As the permeability of rubber‐like substances to gases stands in relation to the solubility and rate of diffusion of the gases in those materials, these individual values should be known. The permeability of a membrane was measured manometrically and the diffusivity was derived from the time‐lag of the permeation. The solubility of the gas was computed from the permeability and the diffusivity, in addition to which the solubility was also found by direct measurement. In this way eight different gases were tested with nine elastomers at different temperatures. It appeared that the permeability of a membrane to a given gas is not affected by the presence of a second gas. The differences in permeability of different elastomers to a given gas are caused mainly by differences in rate of diffusion and only in a very minor degree to differences in solubility. The differences in permeability of the same elastomer to different gases are caused not only by differences in rate of diffusion but also by differences in solubility. A linear relationship is found between the logarithm of the solubilities of different gases in natural rubber and their critical temperatures, so the higher the critical temperature of a gas, the better does it dissolve. The presence of polar groups in an elastomer reduces the solubility of non‐polar gases and increases the solubility of polar gases in the elastomer. The various rubbers behave towards gases like organic liquids.

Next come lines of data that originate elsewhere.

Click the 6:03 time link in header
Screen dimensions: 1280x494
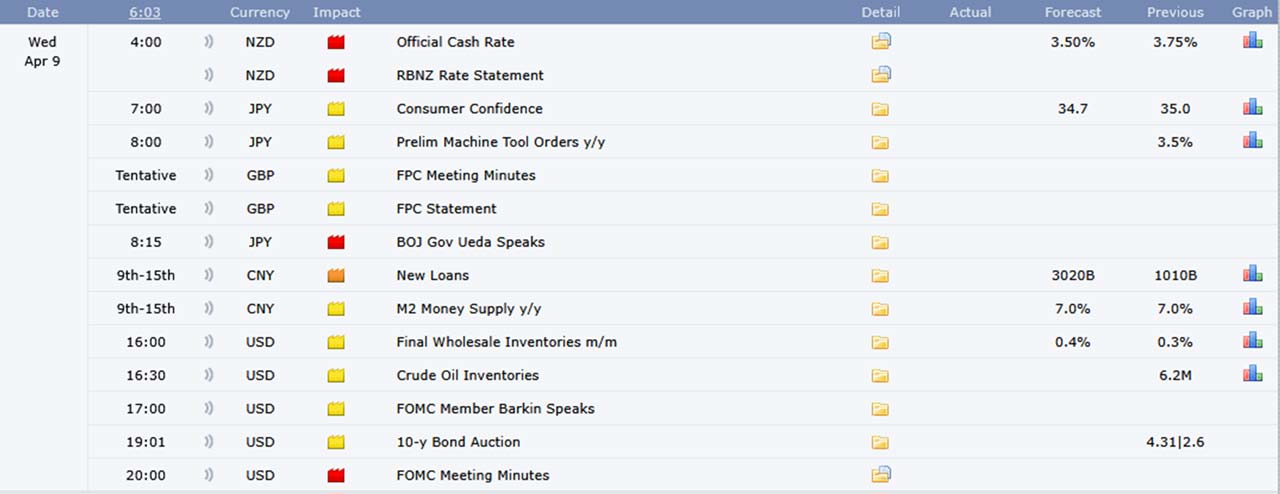tap(146, 12)
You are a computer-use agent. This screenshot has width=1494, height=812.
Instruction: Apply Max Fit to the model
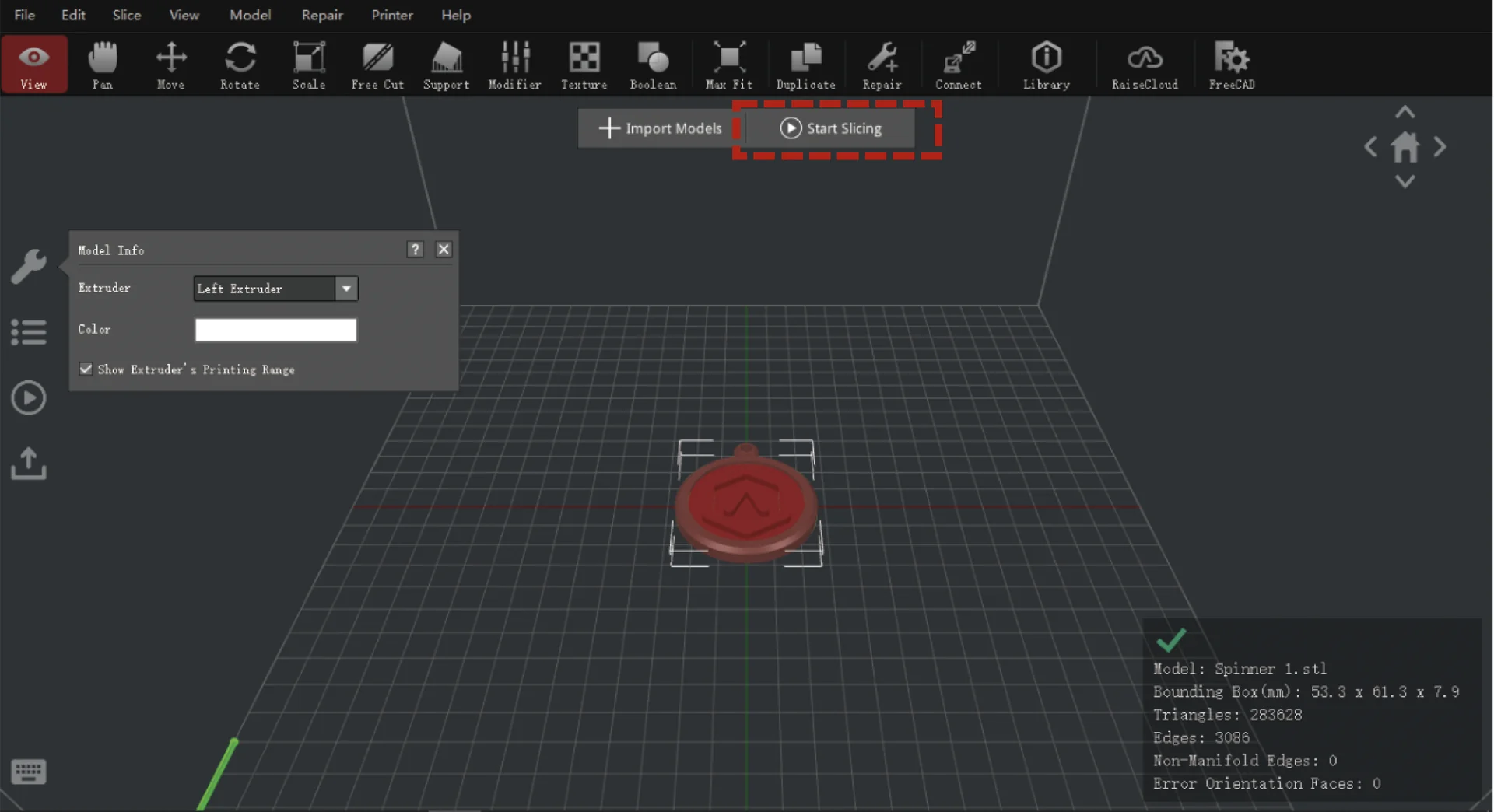[x=728, y=65]
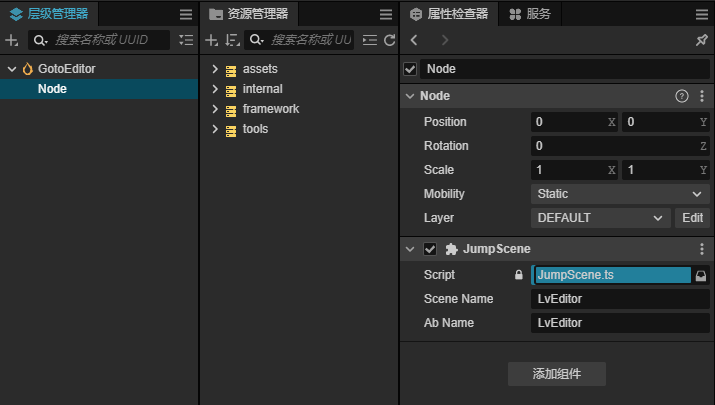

The activation energy of the diffusion and the heat of solution were calculated from the temperature function of the diffusivity and the solubility. As the diameter of the molecule of the gas increases, the rate of diffusion decreases, while the activation energy of the diffusion becomes greater. The presence of polar groups and methyl groups in elastomers causes low rate of diffusion, which involves a great activation energy of diffusion. It is presumed that the activation energy of the diffusion is required to separate the rubber molecules for the displacement of the gas molecules. The attempt to elucidate the constant D₀ in the equation D=D₀ exp (−E/RT)—which proves to be a function of the activation energy of the diffusion E— by reference to one of the formulas published in the literature failed. An empirical formula was drawn up, by which D₀ is directly related to the activation energy E.